Problems:
**A.** Revise the Les Jérolas text between "Les Jérolas was" and "translated in English.", inclusive, changing "duo" to "pair".
**B.** Summarize the Les Jérolas text in two sentences.

Page extract:
==============================

- Years active: 1955-1974
- Past members: Jérôme Lemay Jean Lapointe

= Les Jérolas =

Canadian band

Les Jérolas was a Québécois musical duo active from 1955 to 1974.

== History ==
Les Jérolas formed in 1955. The duo's name comes from the contraction of its two members' names : JÉRÔme Lemay and Jean LApointe. They initially sang in cabarets as fantaisistes and made impressions of politicians and singers. They hired Charlemagne Landry as manager, and in 1956, they obtained a recording deal with RCA Victor. In the same year, they starred in the television show Music-Hall.

They had their first great success on disc with their recordings of two songs by The Coasters in 1959, "Yakety Yak" and "Charlie Brown". Jérôme Lemay also wrote some songs for Les Jérolas, including "Un tiens vaut mieux que deux tu l’auras" and "Signe ton chèque et Méo Penché". Marcel Amont in France covered these songs, and they were translated in English.

==============================

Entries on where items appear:

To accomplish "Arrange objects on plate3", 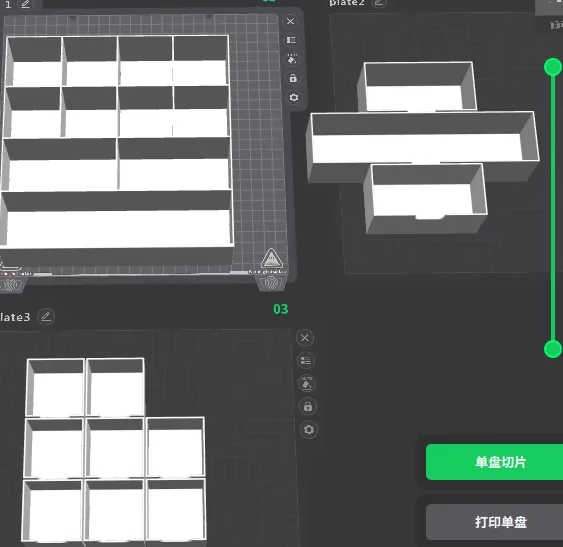I will (x=306, y=361).
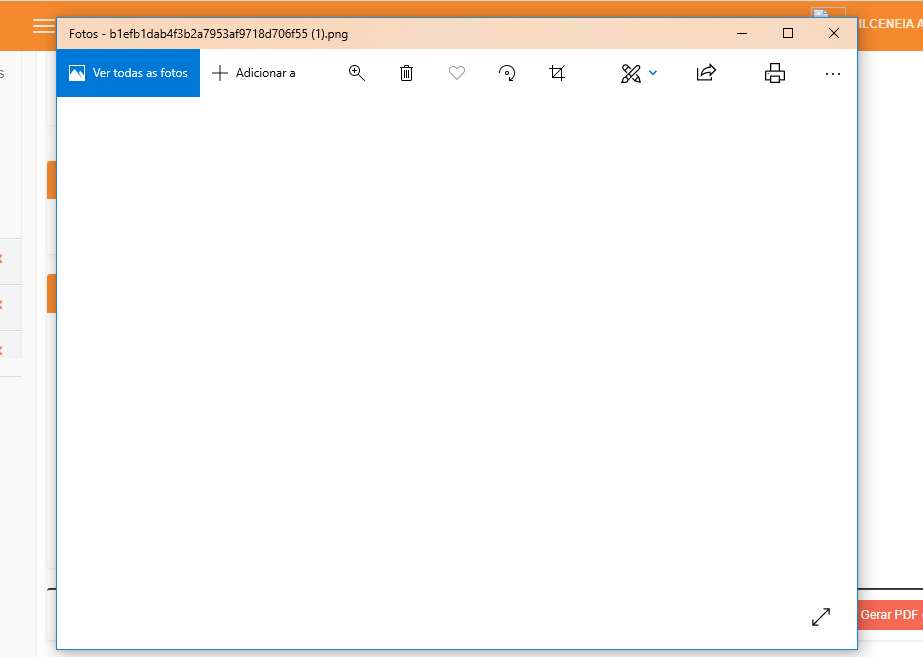Print the photo using the printer icon
The image size is (923, 657).
coord(774,73)
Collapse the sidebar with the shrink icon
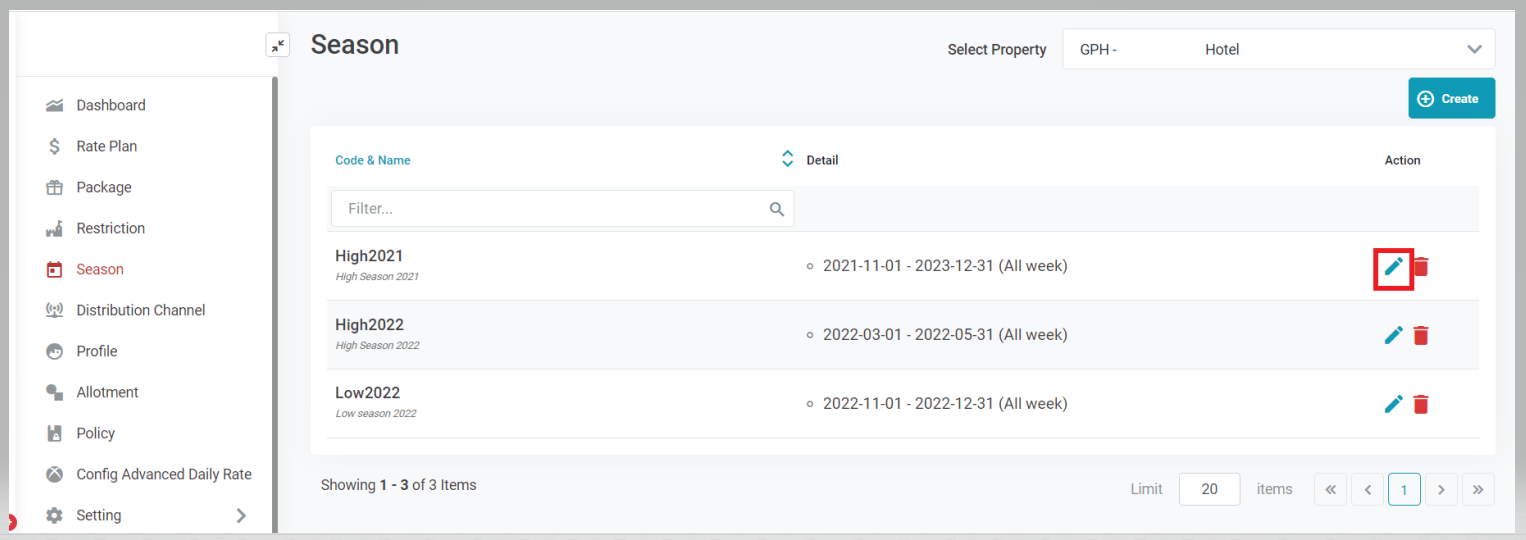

==============================

Solution list:
**A.**
Les Jérolas was a Québécois musical pair active from 1955 to 1974.

== History ==
Les Jérolas formed in 1955. The pair's name comes from the contraction of its two members' names : JÉRÔme Lemay and Jean LApointe. They initially sang in cabarets as fantaisistes and made impressions of politicians and singers. They hired Charlemagne Landry as manager, and in 1956, they obtained a recording deal with RCA Victor. In the same year, they starred in the television show Music-Hall.

They had their first great success on disc with their recordings of two songs by The Coasters in 1959, "Yakety Yak" and "Charlie Brown". Jérôme Lemay also wrote some songs for Les Jérolas, including "Un tiens vaut mieux que deux tu l’auras" and "Signe ton chèque et Méo Penché". Marcel Amont in France covered these songs, and they were translated in English.

**B.** Les Jérolas was a Québécois musical duo of Jérôme Lemay and Jean Lapointe, active from 1955 to 1974, whose name came from a contraction of the two members' names. After starting out in cabarets and signing a recording deal with RCA Victor in 1956, they had their first great success on disc in 1959 with recordings of The Coasters' "Yakety Yak" and "Charlie Brown."